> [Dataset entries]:
********************

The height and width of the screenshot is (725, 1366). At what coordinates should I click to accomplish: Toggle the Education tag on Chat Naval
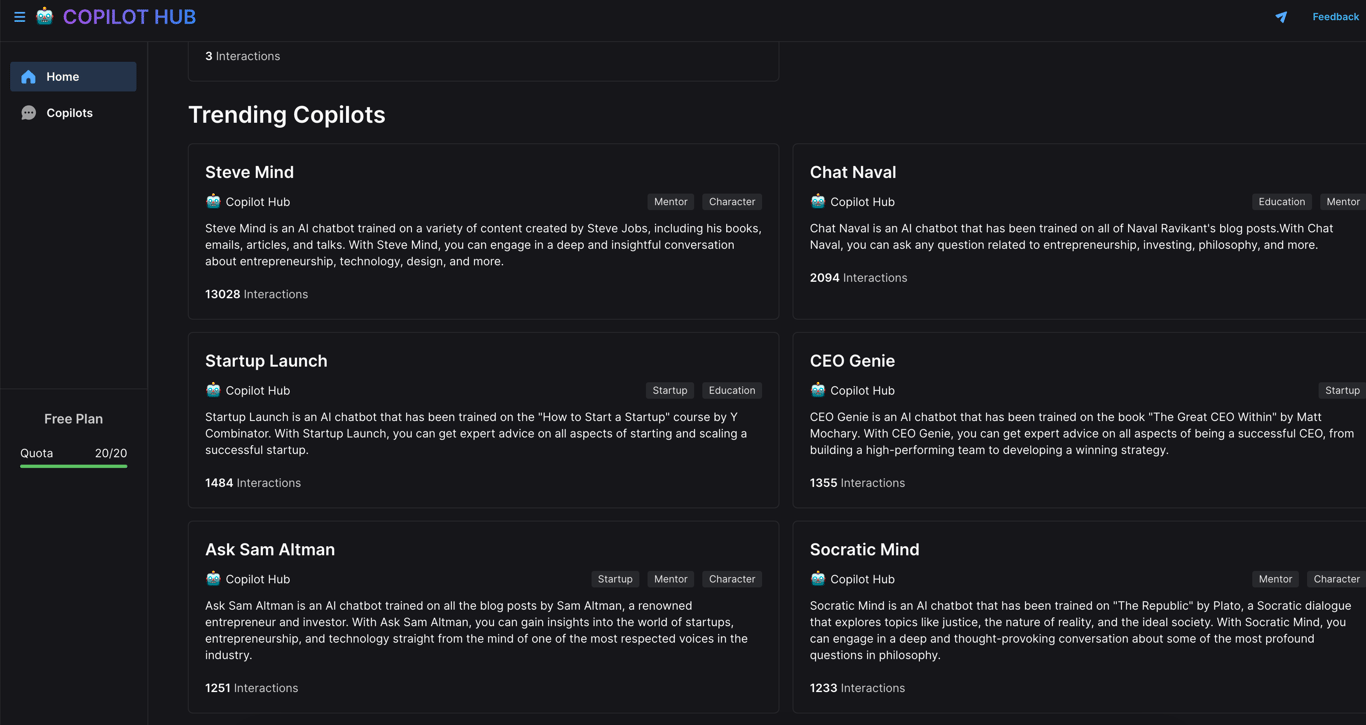(x=1281, y=201)
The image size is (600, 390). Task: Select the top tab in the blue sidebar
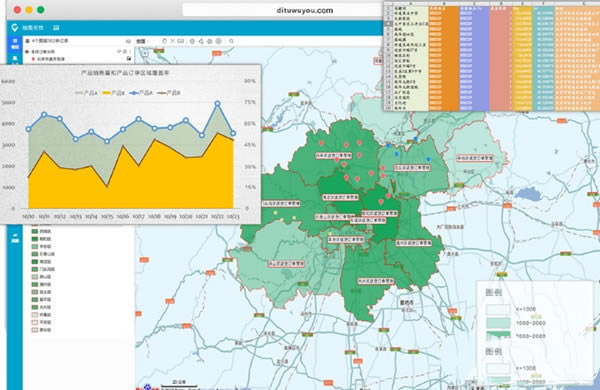tap(15, 43)
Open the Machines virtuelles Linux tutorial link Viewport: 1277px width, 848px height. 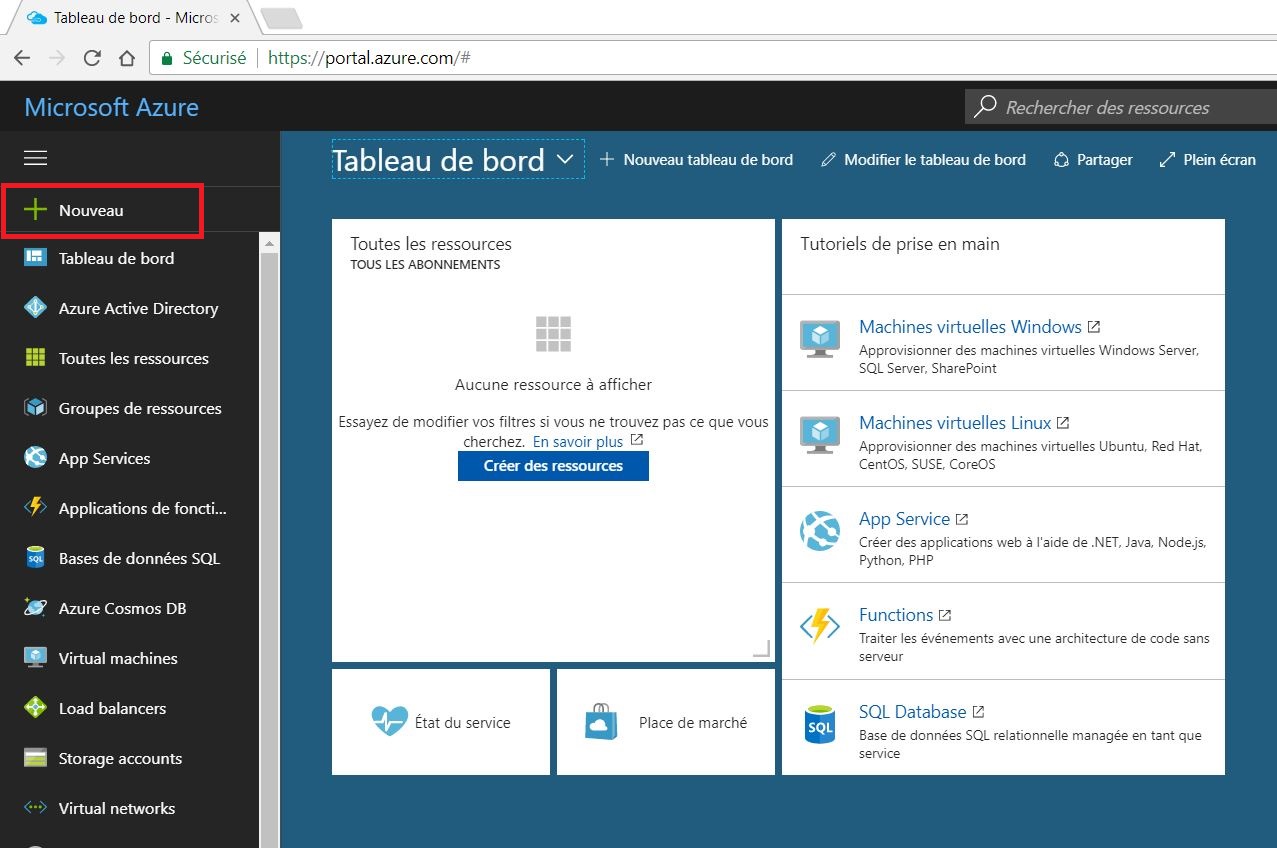pos(954,423)
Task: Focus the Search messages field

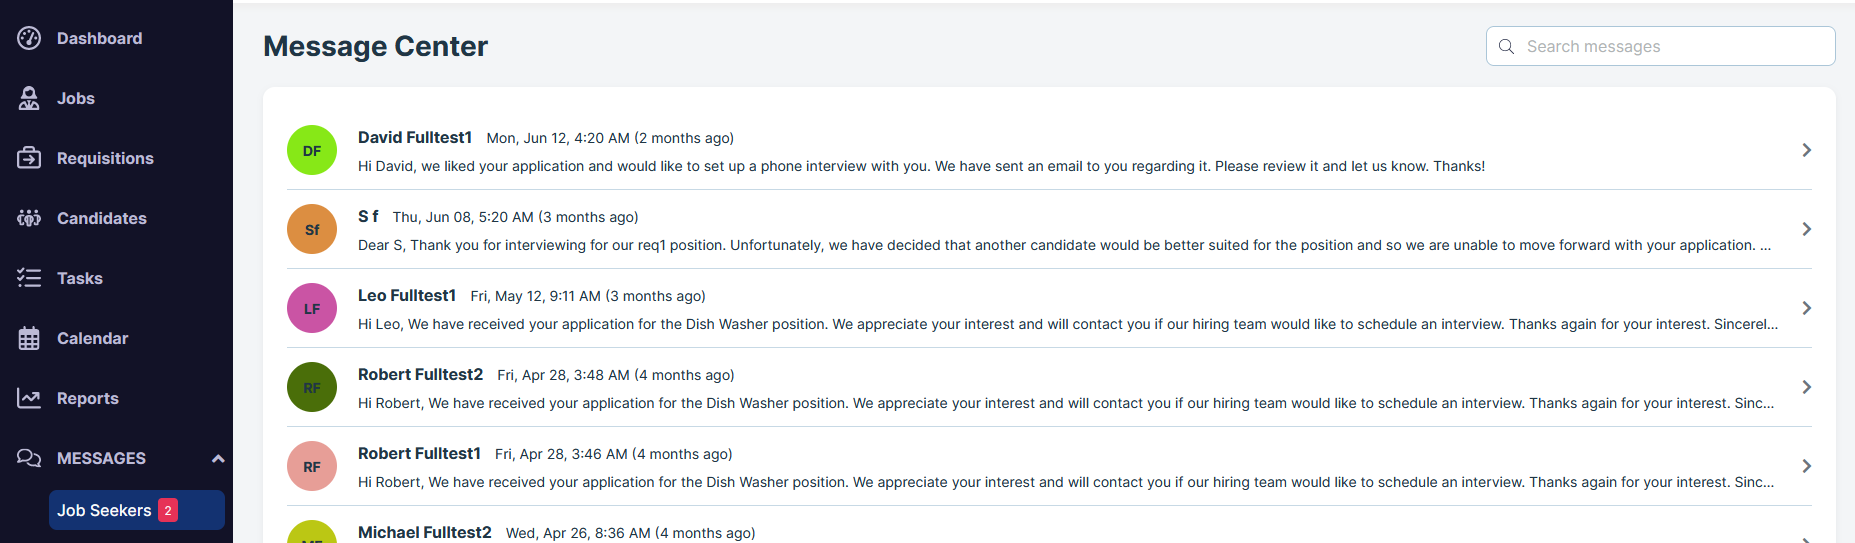Action: [1660, 46]
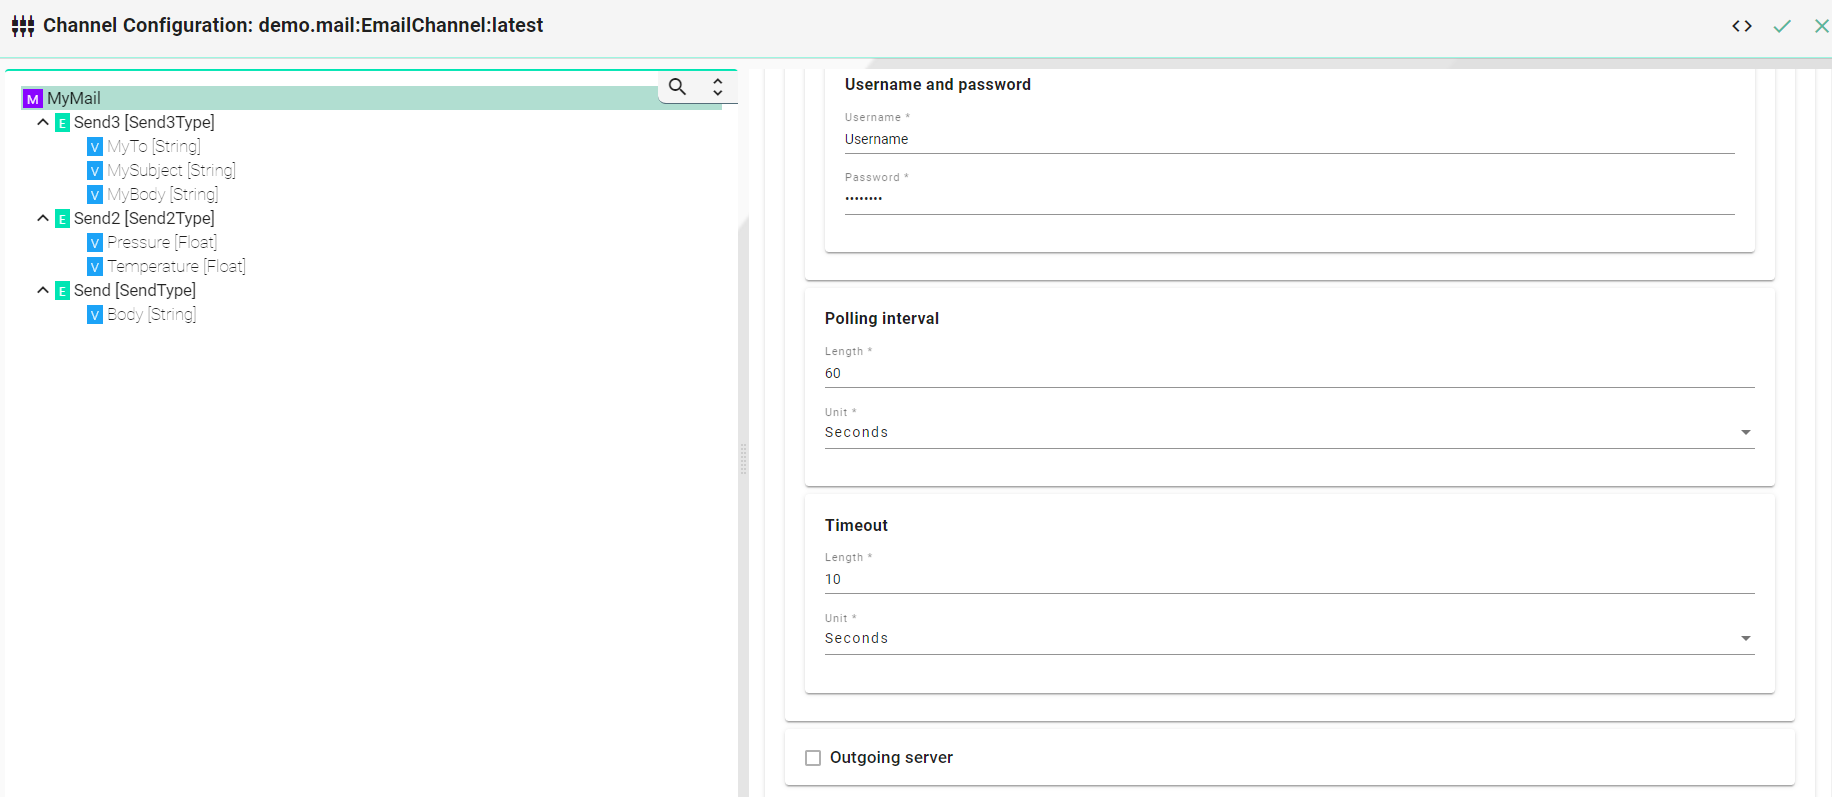This screenshot has width=1832, height=797.
Task: Click the code view angle brackets icon
Action: click(1742, 26)
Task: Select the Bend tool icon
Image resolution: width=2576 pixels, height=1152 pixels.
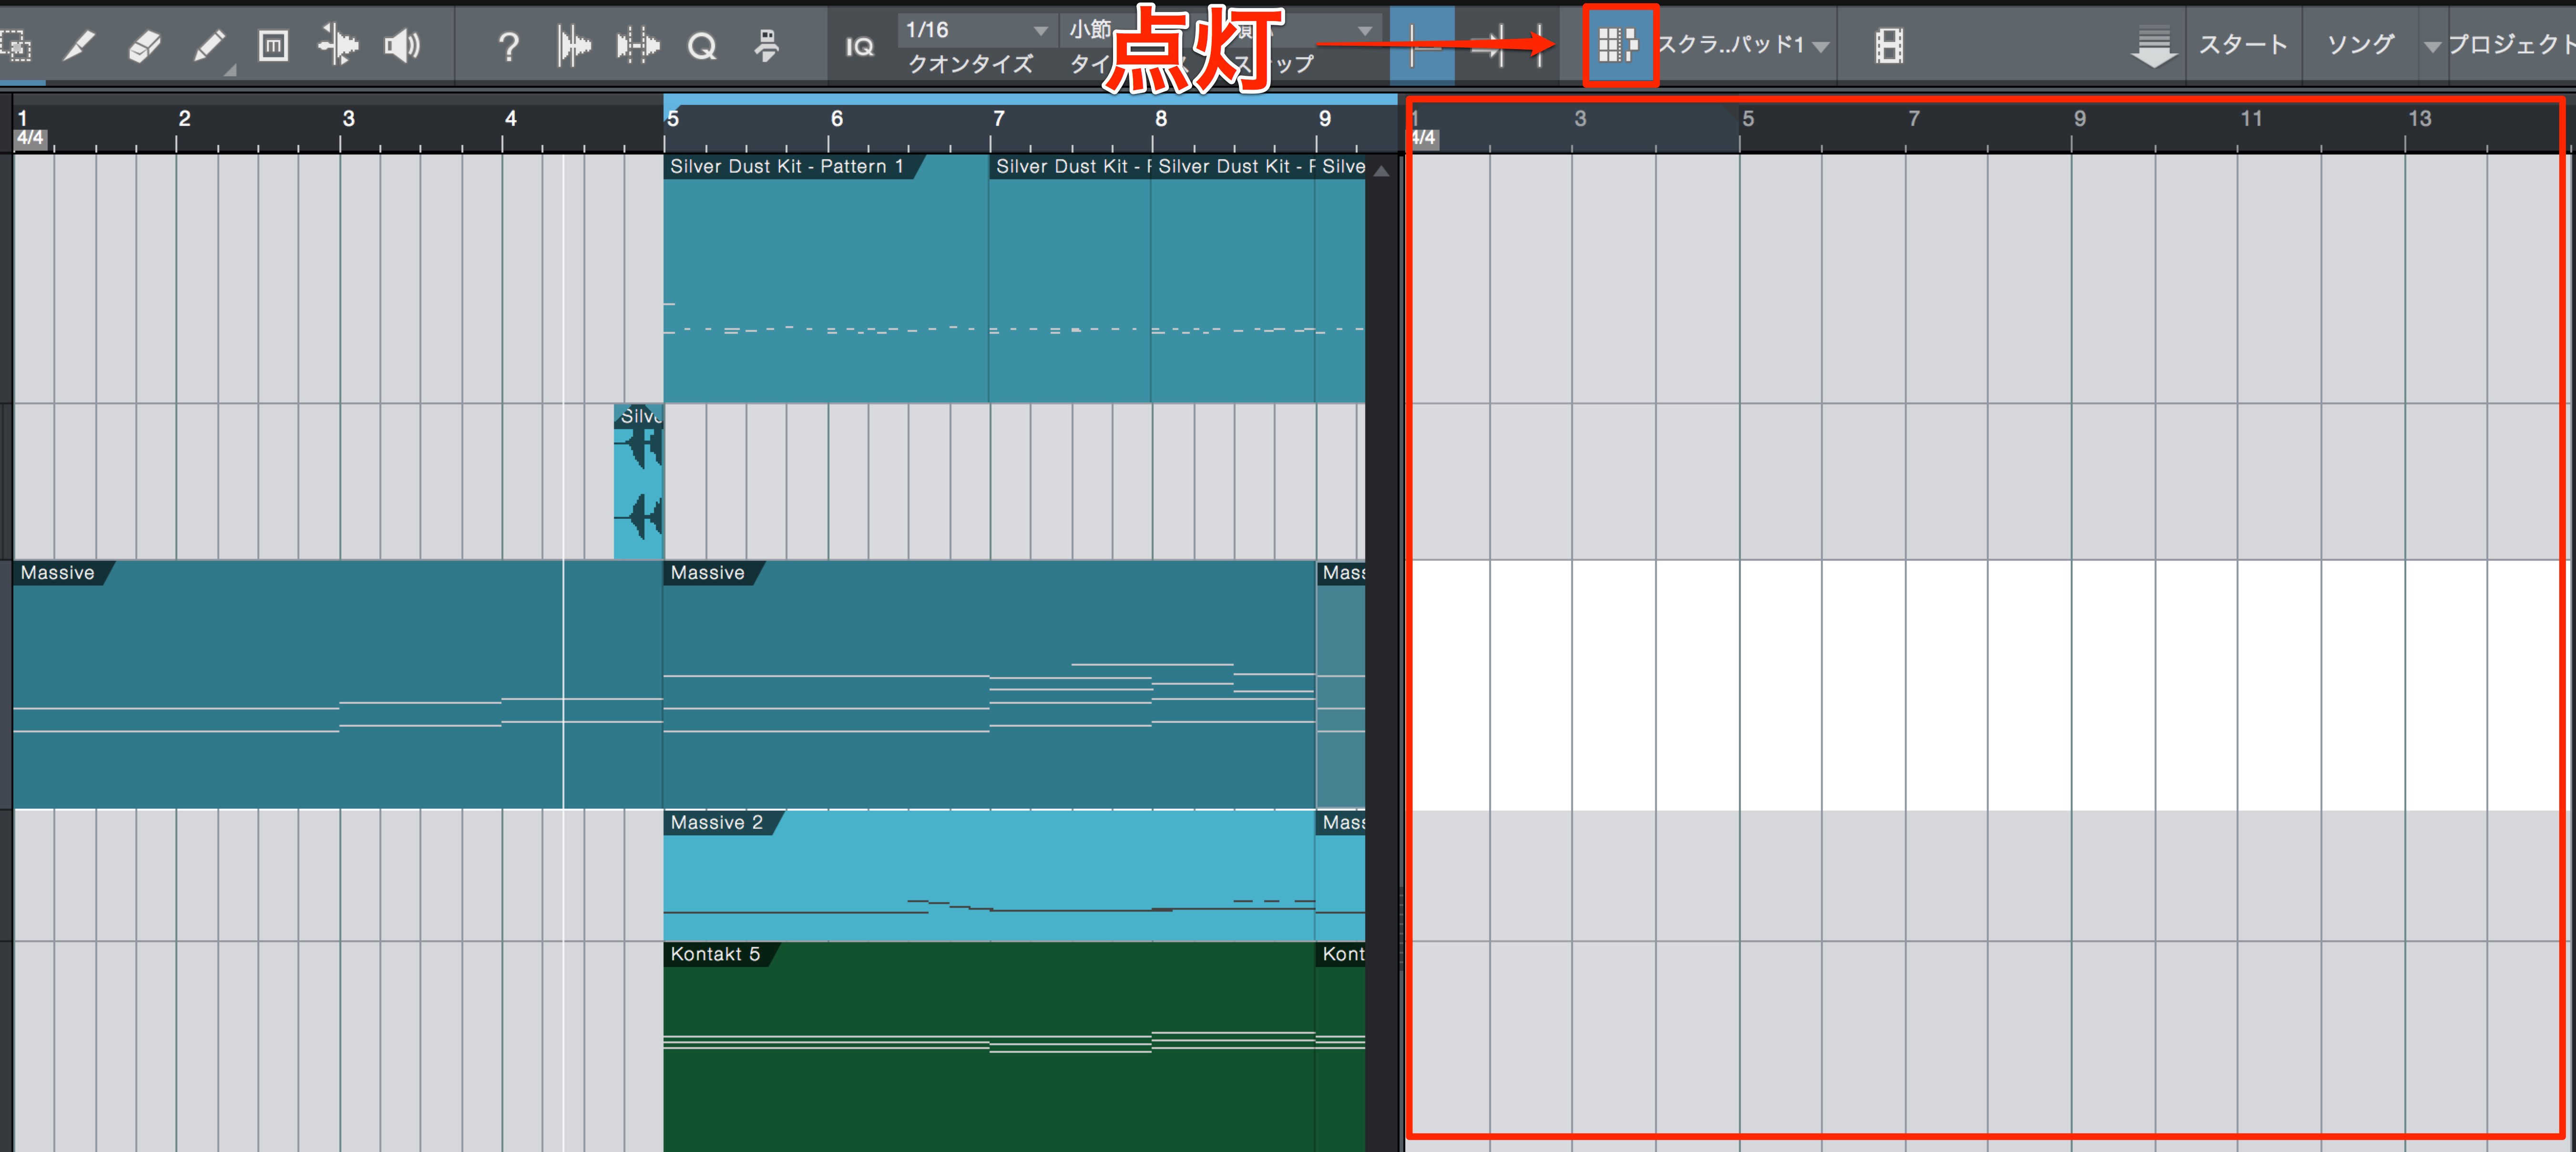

********************

> [What is needed]:
Your reply should consist only of the lines running from the line with "Task: Focus the Search messages field" to the end of the entries, both included, copied exactly and without any pictures.

> [Problem solution]:
Task: Focus the Search messages field

Action: [1660, 46]
This screenshot has width=1832, height=797.
Task: Click the code view angle brackets icon
Action: click(1742, 26)
Task: Select the Bend tool icon
Image resolution: width=2576 pixels, height=1152 pixels.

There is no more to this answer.